> _EXERCISE DESCRIPTION_
Scan the records for "освещение". Show the matching lines.
┄┄┄┄┄┄┄┄┄┄
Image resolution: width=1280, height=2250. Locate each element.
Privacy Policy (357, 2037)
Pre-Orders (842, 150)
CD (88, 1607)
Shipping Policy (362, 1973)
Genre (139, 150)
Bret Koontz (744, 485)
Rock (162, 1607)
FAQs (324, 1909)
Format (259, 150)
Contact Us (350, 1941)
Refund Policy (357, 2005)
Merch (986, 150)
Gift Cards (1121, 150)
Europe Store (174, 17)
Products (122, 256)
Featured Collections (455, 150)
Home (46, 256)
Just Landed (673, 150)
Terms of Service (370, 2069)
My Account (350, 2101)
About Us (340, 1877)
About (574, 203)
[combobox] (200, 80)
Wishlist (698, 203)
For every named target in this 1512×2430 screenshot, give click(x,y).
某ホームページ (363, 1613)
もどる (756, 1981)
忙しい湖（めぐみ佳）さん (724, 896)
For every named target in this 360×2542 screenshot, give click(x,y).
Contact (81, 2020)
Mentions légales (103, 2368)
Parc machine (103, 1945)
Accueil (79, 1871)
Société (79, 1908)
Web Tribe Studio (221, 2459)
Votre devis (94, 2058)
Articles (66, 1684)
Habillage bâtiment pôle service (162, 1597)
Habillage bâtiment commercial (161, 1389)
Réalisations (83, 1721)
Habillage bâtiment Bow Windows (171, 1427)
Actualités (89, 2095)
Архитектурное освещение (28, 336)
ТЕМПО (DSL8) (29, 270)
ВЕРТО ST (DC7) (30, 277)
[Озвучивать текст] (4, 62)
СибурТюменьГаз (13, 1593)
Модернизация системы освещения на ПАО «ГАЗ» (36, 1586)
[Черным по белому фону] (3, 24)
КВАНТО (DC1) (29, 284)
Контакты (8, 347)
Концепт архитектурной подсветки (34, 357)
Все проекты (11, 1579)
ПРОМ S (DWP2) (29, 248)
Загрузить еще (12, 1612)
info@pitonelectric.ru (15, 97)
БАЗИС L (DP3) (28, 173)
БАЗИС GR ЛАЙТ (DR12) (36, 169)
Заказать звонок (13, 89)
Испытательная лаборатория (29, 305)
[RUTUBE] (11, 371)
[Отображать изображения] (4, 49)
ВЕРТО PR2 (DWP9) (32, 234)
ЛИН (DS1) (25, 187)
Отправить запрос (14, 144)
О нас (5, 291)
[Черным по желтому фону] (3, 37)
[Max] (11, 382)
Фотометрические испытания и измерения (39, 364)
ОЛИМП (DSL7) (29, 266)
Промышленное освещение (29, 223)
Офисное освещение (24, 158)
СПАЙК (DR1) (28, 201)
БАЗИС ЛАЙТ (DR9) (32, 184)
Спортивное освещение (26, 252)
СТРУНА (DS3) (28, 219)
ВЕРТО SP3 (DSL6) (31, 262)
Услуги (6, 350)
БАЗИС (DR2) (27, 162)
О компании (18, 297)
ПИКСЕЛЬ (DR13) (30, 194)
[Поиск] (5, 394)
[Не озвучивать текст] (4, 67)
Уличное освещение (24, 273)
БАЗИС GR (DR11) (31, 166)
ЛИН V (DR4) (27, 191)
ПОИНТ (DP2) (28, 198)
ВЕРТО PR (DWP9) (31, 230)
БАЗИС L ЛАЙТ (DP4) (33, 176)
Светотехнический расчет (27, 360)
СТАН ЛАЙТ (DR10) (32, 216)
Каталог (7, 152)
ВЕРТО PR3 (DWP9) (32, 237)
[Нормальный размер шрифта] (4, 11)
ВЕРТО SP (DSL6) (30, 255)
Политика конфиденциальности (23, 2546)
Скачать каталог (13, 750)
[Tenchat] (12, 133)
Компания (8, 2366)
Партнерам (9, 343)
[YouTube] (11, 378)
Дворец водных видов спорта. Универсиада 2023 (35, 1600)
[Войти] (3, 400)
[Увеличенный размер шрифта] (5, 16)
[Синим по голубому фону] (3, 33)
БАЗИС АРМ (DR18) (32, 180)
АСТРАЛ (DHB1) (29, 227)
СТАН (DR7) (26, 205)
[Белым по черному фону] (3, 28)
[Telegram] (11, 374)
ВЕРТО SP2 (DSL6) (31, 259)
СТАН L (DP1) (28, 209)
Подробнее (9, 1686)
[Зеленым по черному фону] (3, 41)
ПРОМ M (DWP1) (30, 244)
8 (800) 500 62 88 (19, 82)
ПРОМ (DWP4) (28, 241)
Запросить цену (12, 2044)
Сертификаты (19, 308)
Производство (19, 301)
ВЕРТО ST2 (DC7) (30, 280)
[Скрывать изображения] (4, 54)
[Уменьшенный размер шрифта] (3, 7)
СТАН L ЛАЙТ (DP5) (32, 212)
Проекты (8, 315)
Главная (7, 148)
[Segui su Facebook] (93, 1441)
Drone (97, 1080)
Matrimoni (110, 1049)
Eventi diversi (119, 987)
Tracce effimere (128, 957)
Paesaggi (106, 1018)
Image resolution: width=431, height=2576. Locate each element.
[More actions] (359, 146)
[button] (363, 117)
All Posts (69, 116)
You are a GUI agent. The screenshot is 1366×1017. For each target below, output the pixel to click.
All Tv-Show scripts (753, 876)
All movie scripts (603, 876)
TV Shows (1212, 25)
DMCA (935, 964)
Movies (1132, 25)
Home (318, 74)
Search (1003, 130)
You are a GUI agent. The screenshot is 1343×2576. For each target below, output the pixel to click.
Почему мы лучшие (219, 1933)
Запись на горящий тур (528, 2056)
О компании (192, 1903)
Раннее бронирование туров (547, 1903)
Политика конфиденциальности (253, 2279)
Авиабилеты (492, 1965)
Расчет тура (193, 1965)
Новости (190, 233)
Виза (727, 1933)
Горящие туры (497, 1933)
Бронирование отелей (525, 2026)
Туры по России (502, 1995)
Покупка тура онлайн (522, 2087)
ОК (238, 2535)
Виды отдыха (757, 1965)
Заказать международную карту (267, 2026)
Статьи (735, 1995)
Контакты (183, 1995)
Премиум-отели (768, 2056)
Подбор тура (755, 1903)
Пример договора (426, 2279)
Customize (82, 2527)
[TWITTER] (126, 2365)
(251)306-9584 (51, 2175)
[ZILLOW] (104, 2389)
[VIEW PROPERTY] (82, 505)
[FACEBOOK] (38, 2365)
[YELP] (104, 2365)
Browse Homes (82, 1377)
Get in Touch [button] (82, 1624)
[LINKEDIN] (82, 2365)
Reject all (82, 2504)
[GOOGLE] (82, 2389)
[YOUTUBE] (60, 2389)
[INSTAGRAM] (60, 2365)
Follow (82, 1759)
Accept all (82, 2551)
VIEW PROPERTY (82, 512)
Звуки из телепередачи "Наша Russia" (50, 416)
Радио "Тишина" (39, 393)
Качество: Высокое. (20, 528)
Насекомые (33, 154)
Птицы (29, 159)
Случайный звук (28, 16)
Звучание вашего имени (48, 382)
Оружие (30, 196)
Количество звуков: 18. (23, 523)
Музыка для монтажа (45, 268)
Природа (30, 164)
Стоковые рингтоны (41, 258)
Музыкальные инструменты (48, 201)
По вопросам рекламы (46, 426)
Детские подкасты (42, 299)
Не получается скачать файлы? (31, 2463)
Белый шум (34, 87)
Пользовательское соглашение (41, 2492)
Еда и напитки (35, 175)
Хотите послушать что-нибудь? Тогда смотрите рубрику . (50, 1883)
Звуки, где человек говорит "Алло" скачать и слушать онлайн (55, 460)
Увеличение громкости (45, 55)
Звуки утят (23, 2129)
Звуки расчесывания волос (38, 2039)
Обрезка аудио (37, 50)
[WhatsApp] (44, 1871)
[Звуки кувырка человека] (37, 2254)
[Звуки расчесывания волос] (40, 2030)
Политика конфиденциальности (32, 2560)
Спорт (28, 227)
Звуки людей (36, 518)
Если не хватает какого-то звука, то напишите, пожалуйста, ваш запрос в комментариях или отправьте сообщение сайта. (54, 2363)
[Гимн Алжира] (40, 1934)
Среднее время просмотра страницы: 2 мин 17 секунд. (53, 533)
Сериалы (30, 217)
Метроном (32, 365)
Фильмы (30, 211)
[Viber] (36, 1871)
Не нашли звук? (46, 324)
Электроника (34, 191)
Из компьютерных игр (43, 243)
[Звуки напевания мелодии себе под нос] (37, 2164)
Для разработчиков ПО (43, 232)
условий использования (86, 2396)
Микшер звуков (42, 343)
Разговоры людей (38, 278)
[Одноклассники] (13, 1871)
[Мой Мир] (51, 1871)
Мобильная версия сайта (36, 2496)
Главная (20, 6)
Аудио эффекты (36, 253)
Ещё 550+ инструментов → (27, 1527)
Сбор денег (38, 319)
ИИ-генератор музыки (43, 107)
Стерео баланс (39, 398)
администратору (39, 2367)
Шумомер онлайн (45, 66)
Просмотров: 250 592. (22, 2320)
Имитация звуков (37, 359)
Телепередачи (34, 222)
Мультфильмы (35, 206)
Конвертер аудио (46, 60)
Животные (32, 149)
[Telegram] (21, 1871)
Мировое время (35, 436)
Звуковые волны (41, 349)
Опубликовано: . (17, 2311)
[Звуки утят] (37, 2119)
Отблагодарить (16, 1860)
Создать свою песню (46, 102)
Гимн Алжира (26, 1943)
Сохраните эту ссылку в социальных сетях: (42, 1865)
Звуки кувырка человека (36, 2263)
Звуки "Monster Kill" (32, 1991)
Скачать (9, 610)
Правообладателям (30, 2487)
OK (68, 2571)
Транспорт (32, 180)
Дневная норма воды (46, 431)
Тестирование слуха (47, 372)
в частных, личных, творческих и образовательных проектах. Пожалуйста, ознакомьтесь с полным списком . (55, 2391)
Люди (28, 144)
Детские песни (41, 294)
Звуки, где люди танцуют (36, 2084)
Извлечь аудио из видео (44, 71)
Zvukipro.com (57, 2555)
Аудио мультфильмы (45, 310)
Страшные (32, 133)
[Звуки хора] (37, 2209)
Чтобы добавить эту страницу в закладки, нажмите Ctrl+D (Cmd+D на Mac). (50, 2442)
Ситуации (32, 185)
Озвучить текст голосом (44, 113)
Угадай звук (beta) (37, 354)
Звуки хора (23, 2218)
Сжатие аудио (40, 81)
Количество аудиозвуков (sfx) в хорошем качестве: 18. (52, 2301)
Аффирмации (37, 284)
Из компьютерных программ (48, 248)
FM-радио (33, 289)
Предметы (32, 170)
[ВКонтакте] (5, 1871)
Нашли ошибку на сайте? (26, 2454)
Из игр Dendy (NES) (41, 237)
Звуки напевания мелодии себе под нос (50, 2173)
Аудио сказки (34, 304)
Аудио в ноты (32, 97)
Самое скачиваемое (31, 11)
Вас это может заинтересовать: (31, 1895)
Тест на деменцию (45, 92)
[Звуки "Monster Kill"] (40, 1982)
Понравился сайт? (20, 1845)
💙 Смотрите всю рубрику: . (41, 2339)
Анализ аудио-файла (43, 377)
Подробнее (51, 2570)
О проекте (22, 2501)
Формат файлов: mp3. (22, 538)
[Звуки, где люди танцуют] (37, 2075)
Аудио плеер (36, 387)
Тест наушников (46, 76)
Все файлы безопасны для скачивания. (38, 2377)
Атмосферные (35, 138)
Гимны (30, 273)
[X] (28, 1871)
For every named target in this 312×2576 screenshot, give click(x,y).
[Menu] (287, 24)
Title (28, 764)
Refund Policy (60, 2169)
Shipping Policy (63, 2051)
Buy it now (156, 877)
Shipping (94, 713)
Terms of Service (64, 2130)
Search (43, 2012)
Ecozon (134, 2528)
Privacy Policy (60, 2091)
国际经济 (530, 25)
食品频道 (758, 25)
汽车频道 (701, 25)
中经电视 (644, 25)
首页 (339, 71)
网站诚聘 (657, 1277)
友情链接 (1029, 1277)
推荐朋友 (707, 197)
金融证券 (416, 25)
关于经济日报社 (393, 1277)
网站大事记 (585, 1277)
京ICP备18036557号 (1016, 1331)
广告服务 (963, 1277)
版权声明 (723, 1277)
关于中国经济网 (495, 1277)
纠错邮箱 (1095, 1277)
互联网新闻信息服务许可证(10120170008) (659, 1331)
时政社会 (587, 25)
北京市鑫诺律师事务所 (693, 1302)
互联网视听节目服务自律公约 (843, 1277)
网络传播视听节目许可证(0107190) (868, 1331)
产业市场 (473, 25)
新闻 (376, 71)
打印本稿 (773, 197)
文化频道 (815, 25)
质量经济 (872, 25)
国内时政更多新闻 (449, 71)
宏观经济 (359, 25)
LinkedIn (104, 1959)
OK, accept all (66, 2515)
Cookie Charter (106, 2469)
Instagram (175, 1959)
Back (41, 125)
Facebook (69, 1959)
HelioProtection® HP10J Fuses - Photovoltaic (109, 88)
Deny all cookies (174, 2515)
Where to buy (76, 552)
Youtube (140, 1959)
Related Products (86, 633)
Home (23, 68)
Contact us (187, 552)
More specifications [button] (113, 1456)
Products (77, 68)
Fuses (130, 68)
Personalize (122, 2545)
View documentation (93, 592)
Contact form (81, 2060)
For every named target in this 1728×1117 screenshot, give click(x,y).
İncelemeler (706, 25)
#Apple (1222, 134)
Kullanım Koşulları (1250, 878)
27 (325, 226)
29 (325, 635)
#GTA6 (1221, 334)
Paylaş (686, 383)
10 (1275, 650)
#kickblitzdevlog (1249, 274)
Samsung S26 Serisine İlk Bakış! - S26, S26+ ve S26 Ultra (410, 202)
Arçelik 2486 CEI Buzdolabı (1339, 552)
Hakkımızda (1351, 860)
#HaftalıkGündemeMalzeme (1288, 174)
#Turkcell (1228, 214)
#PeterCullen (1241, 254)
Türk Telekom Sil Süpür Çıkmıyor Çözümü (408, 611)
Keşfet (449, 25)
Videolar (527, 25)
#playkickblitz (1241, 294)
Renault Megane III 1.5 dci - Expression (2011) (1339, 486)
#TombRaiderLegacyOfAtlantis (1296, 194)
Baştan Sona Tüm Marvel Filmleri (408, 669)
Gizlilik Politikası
┄┄┄┄┄┄┄┄┄┄
> _SOLUTION TO THE EXERCISE_
Архитектурное освещение (28, 336)
Промышленное освещение (29, 223)
Офисное освещение (24, 158)
Спортивное освещение (26, 252)
Уличное освещение (24, 273)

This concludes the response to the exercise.